[Task to complete]:
Set down, unchanged, the part of the items that opens with the line containing "The width and height of the screenshot is (603, 467)." and closes with the line containing "pos(922,647)", both of those lines included.

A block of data
┄┄┄┄┄┄┄┄┄┄
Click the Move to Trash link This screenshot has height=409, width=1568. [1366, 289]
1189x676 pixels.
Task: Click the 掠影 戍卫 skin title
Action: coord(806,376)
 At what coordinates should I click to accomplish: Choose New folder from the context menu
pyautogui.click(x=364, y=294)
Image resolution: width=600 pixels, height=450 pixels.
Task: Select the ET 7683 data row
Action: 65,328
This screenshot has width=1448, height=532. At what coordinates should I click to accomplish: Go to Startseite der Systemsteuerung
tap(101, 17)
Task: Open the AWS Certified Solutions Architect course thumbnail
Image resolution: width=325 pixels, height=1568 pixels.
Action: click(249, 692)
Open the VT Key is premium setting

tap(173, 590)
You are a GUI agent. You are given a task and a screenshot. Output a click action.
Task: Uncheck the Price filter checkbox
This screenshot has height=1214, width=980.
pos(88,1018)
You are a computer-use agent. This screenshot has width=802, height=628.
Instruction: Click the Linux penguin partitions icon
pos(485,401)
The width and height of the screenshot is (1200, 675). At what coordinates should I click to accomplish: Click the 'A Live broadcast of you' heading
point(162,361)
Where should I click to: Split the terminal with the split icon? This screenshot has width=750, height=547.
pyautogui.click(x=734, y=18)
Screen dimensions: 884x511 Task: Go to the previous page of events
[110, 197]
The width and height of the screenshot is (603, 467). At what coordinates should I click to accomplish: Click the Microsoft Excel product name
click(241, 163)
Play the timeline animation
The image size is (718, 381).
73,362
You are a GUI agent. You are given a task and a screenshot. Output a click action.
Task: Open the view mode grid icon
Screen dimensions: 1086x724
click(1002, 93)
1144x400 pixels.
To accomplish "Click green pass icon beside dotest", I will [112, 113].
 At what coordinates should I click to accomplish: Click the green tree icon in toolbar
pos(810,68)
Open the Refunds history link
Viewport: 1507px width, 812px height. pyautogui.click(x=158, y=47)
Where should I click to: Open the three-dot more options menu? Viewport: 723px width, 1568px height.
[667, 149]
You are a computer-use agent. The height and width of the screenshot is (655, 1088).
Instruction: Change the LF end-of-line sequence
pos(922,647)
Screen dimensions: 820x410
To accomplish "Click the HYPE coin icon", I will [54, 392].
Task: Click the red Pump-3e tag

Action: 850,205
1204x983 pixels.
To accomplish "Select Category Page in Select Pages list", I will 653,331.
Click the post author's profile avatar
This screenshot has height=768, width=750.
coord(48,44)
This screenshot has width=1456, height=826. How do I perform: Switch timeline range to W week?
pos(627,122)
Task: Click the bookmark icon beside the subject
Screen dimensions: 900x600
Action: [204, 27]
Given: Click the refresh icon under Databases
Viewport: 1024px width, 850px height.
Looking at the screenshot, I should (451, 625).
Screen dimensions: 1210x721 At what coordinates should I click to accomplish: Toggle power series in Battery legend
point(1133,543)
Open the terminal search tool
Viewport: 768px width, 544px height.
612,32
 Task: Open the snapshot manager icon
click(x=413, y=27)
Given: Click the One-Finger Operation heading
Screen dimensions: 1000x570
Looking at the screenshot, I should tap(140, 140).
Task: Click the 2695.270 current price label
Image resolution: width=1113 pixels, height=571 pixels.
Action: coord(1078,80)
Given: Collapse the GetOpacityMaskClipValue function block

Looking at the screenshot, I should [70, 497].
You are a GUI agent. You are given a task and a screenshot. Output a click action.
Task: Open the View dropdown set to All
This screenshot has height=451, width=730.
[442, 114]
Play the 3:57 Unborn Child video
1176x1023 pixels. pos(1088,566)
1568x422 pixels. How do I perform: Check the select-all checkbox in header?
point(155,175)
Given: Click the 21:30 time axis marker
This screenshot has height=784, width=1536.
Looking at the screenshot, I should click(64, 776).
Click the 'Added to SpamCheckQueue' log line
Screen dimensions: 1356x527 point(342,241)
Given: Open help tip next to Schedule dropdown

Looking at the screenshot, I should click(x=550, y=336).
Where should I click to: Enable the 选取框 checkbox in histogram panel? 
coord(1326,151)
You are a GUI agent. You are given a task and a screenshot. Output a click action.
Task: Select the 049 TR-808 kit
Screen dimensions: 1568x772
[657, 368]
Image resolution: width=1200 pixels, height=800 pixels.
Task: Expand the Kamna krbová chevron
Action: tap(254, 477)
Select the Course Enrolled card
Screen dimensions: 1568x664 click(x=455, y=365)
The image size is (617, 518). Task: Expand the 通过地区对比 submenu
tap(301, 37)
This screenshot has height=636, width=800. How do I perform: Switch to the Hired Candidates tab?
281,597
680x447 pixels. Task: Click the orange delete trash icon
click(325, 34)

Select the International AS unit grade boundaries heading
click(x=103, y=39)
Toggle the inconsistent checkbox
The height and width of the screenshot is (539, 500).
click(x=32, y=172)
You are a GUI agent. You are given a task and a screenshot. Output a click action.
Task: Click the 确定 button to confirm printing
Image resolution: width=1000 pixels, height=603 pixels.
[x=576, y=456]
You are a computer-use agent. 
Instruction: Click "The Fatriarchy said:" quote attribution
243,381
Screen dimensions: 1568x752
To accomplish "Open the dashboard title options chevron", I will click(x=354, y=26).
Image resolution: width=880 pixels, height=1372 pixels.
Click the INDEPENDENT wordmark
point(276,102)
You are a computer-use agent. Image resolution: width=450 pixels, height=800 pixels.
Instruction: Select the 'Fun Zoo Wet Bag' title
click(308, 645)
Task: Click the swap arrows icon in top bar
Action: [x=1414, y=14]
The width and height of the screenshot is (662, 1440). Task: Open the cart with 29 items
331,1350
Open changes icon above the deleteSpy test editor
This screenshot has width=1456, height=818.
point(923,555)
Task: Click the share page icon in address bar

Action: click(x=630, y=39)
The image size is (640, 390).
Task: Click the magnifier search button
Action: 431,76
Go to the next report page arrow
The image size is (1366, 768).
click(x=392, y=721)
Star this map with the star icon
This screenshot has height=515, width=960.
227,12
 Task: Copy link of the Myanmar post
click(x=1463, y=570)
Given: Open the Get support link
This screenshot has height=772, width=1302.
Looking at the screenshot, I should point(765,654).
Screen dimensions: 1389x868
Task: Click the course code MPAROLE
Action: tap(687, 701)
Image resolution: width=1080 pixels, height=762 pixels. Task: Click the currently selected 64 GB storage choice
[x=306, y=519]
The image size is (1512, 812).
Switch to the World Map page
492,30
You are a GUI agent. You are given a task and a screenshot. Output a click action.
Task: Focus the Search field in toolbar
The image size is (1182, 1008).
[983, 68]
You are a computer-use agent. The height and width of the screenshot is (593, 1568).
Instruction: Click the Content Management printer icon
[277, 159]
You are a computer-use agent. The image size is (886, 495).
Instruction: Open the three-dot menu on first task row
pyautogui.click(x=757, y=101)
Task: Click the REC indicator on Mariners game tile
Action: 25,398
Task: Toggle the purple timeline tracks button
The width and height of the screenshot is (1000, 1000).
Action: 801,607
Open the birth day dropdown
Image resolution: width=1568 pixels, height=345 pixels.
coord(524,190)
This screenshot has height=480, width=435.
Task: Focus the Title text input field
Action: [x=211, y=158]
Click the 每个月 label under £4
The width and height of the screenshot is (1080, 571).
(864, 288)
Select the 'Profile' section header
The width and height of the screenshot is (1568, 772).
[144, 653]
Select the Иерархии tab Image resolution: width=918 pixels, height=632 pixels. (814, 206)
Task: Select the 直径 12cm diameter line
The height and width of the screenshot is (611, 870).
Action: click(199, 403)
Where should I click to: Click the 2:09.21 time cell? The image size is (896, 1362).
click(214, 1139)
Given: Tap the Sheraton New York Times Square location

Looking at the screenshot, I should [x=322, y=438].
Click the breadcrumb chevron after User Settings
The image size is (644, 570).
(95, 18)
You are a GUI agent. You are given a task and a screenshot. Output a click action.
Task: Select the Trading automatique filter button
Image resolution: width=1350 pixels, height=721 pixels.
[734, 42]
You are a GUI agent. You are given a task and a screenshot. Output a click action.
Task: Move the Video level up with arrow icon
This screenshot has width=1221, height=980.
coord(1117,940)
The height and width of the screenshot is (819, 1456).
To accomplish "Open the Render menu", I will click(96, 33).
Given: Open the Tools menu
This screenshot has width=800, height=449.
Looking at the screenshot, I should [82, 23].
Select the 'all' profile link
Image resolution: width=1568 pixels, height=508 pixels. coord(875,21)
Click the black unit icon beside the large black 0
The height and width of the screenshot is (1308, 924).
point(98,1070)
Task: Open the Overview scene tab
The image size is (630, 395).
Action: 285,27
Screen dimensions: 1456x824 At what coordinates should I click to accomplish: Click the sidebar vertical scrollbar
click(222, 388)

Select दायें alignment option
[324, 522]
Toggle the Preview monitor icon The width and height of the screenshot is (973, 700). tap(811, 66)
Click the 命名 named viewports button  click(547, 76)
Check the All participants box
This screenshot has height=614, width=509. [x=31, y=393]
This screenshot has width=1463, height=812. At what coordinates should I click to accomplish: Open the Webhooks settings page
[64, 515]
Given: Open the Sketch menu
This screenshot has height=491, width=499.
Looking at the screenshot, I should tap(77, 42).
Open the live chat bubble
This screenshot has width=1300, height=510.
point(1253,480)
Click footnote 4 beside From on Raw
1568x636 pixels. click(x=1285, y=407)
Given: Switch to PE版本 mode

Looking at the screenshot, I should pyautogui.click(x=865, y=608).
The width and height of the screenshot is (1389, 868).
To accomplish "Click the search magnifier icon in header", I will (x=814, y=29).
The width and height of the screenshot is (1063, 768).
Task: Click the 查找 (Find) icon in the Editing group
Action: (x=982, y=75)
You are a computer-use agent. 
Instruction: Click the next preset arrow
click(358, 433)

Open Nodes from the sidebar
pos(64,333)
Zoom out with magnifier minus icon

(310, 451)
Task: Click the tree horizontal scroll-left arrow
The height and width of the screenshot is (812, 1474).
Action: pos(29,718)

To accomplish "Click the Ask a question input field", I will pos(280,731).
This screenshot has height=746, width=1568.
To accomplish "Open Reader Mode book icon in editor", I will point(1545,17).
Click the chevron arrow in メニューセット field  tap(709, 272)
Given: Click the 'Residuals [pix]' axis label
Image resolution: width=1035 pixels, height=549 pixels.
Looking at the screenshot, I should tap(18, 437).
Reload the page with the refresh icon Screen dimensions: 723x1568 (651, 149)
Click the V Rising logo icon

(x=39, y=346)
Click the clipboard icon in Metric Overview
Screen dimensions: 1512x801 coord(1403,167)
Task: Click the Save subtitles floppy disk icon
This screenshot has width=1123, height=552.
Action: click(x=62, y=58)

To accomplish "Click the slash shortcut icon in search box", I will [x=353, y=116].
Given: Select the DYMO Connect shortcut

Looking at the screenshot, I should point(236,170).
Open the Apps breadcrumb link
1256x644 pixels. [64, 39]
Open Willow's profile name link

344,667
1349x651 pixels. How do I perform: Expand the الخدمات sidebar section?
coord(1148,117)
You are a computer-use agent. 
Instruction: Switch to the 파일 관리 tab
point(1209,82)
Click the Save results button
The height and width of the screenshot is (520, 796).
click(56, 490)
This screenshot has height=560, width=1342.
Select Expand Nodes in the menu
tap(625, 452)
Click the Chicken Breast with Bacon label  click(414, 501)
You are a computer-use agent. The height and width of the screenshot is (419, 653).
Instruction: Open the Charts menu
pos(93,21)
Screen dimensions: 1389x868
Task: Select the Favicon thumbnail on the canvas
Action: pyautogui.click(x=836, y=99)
┄┄┄┄┄┄┄┄┄┄
[Task response]:
The width and height of the screenshot is (603, 467). At what coordinates should I click to accomplish: Click the Microsoft Excel product name
click(241, 163)
Play the timeline animation
The image size is (718, 381).
73,362
You are a GUI agent. You are given a task and a screenshot. Output a click action.
Task: Open the view mode grid icon
Screen dimensions: 1086x724
click(1002, 93)
1144x400 pixels.
To accomplish "Click green pass icon beside dotest", I will [112, 113].
 At what coordinates should I click to accomplish: Click the green tree icon in toolbar
pos(810,68)
Open the Refunds history link
Viewport: 1507px width, 812px height. pyautogui.click(x=158, y=47)
Where should I click to: Open the three-dot more options menu? Viewport: 723px width, 1568px height.
[667, 149]
You are a computer-use agent. The height and width of the screenshot is (655, 1088).
Instruction: Change the LF end-of-line sequence
pos(922,647)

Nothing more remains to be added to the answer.